- _MATERIAL FOR THIS TASK_:
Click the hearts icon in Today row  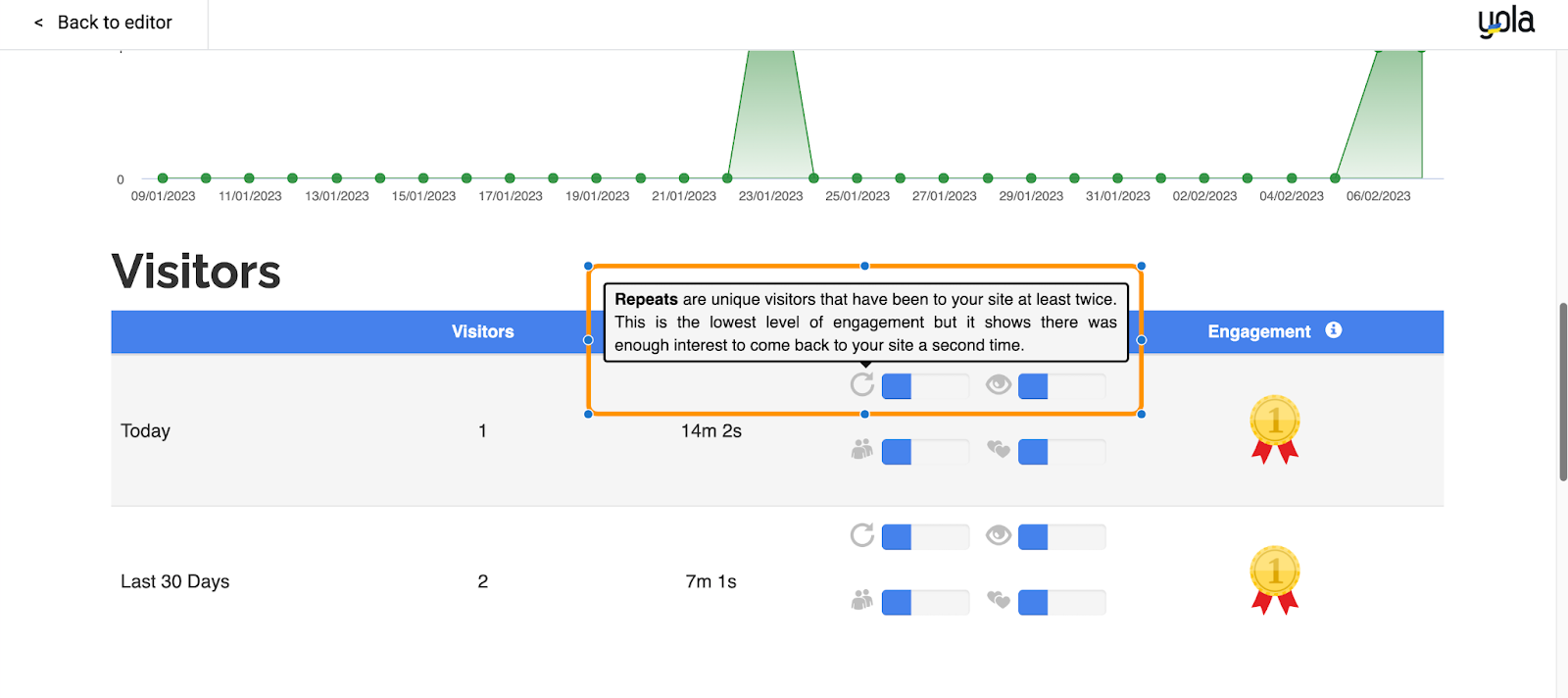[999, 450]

--

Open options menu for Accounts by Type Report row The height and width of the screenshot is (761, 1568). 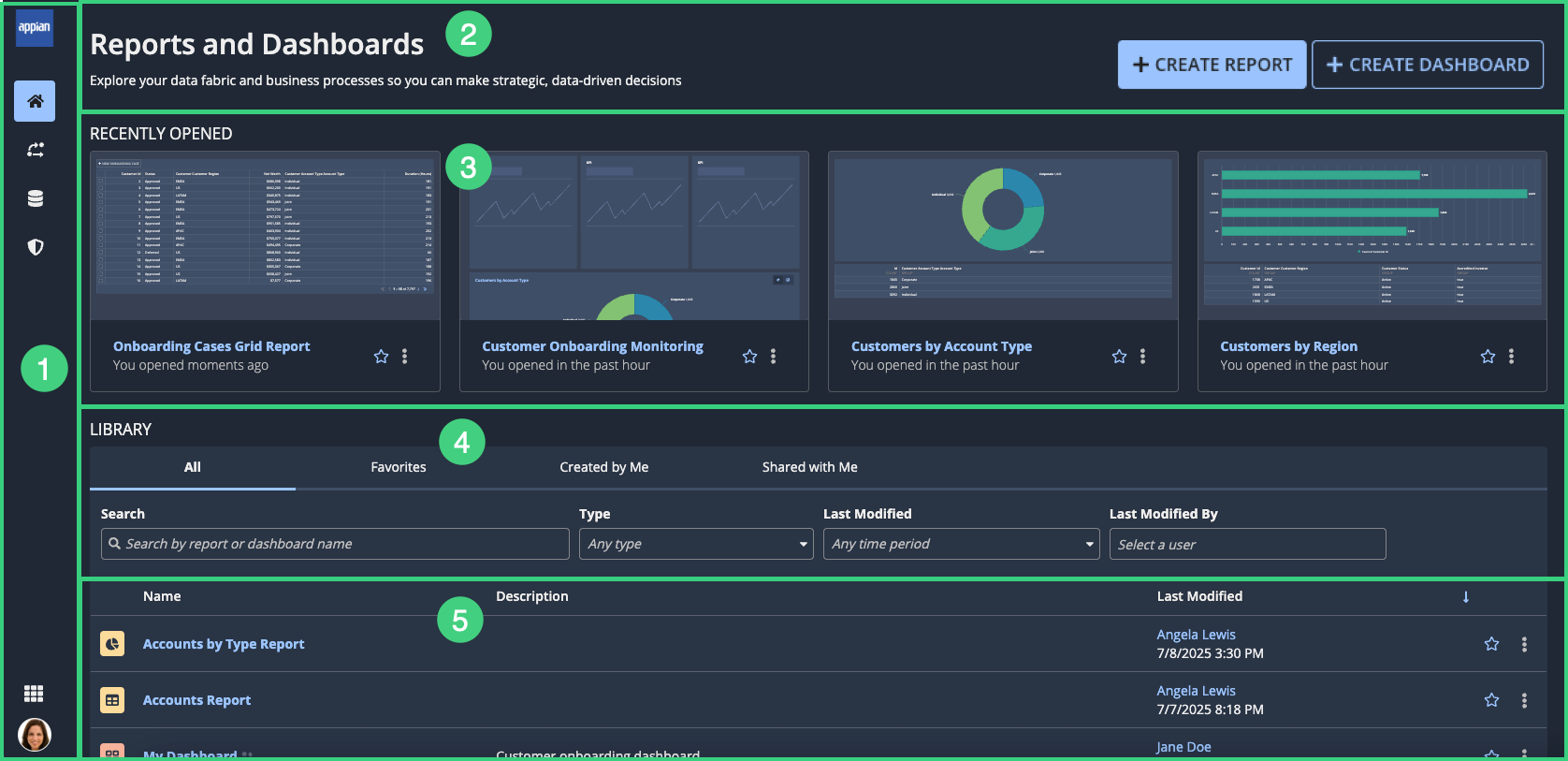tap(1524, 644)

---

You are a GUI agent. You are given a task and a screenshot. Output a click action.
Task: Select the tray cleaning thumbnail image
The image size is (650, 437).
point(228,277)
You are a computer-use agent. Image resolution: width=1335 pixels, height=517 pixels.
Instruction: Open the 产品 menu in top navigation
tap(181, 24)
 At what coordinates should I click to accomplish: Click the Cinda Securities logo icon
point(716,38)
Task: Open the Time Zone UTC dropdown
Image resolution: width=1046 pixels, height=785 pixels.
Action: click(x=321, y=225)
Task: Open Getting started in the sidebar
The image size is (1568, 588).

- _REQUIREMENT_: Return only the part of the records above that opens with the line containing "Instruction: Open the" and closes with the line containing "The image size is (1568, 588).", ends included.

- _EXERCISE SOLUTION_:
Instruction: Open the 产品 menu in top navigation
tap(181, 24)
 At what coordinates should I click to accomplish: Click the Cinda Securities logo icon
point(716,38)
Task: Open the Time Zone UTC dropdown
Image resolution: width=1046 pixels, height=785 pixels.
Action: click(x=321, y=225)
Task: Open Getting started in the sidebar
The image size is (1568, 588).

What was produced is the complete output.